== Given text ==
# Firemouth and Emerald Green Cory Cat (Brochis splendens)



## ChromisBeginis (Oct 4, 2005)

Hello,

I have a 55g tank with:
One 2.25" Firemouth,
Seven, blackskirt Tetra's 
and 
now 2 Emerald Cory cats

Here is the deal, my Firemouth keeps harrassing the Emerald Green Cory cats :x 
that I added to the tank a few weeks ago.
He goes on a constant Cory cat hunt in the tank, finds them and then attacks :x :x

At first I was not concerned because the Cory cats appeared to be resilient to his attacks except for some torn finnage. Also these are a larger type Cory, not the smallish ones.

But recently he killed the smallest one :roll: 

I really like these catfish, they adda lot of excitement to the tank, but I can t give up on my Firemouth now. Its the first cichlid that I have had that actually is growing to a nice size and shape (not to mention color)  .

Any experiences mixing these two???

My guess is that I need to have a group of atleast six Cory cats to help spread the aggression from the Firemouth, probably ones that are a little more grown.

Also, He used to pick on the Tetra's and now leaves them alone, so my hope is that after a while he will adjust to the Corys and leave them.

Also, I want eventually get more Firemouths, so would that take his mind off the Cory cats?

Thanks in advance for any help or ideas, there has to be someone out there who has mixed these two.

Bill


----------



## dwarfpike (Jan 22, 2008)

I haven't mix cories and firemouths, but have many other cichlids. Most don't like cories. Even some dwarves (Nannacara) will harass them even in large tanks exactly as you discribed.

More firemouths might help, hard to say. Also remember cories should always be in groups of at least 6. In this case it would help so the firemouth would have a hard time targeting just one.

But becuase firemouth are sand sifters sort to speak, they probably will always be intolerant of cories ... it's a compitition thing.


----------



## ChromisBeginis (Oct 4, 2005)

Yeah, I know, I should have probably started out with a group of 6 :roll:

I know someone here posted a picture of green corys and Firemouths together in a tank, so I think it can be done, but then again, who knows...

I think you are right, the problem is that the Firemouth is a sand sifter :fish:


----------
===
• Required tasks
(1) In the forum thread on Firemouths and Cory cats, which fish did the Firemouth pick on before it began leaving them alone?
(2) List every fish species or genus named in the forum thread on Firemouths and Cory cats.
(3) Reproduce the portion of the forum thread between "More firemouths might" and "a compitition thing.", inclusive.
The lines after this note come from an unrelated source.
== Source excerpt ==
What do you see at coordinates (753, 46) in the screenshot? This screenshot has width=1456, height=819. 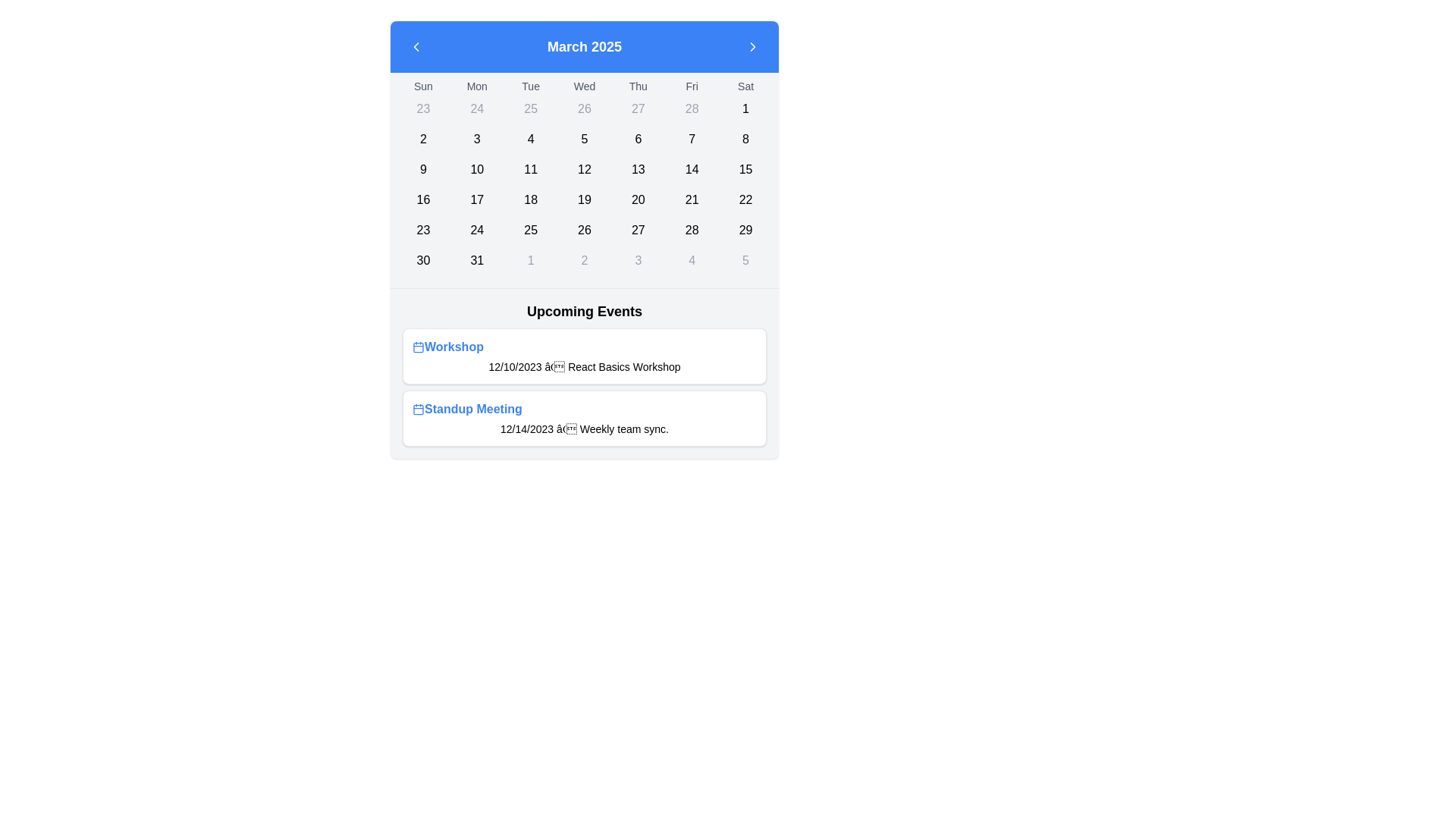 I see `the navigation button located in the top-right corner of the calendar interface, adjacent to the title 'March 2025'` at bounding box center [753, 46].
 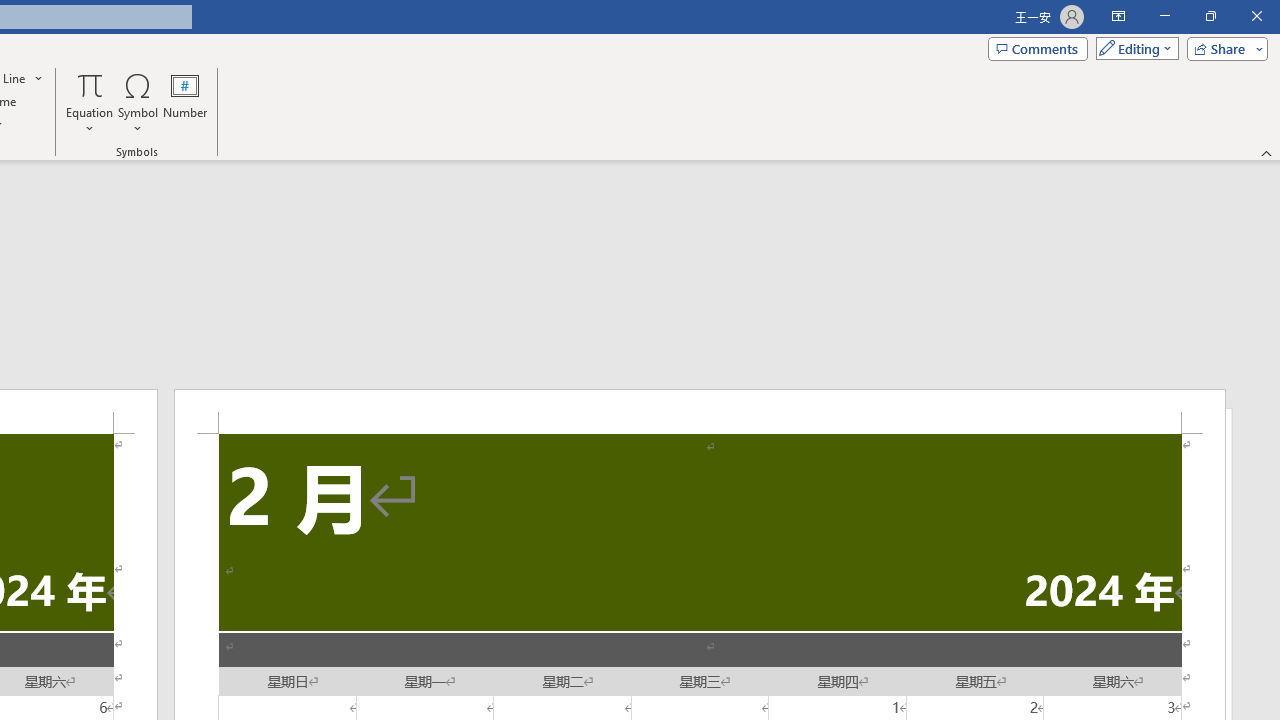 I want to click on 'Header -Section 2-', so click(x=700, y=410).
===
• Expected results
(1) The blackskirt Tetras.

(2)
Firemouth
Blackskirt Tetra
Emerald Green Cory cat (Brochis splendens)
Nannacara

(3)
More firemouths might help, hard to say. Also remember cories should always be in groups of at least 6. In this case it would help so the firemouth would have a hard time targeting just one.

But becuase firemouth are sand sifters sort to speak, they probably will always be intolerant of cories ... it's a compitition thing.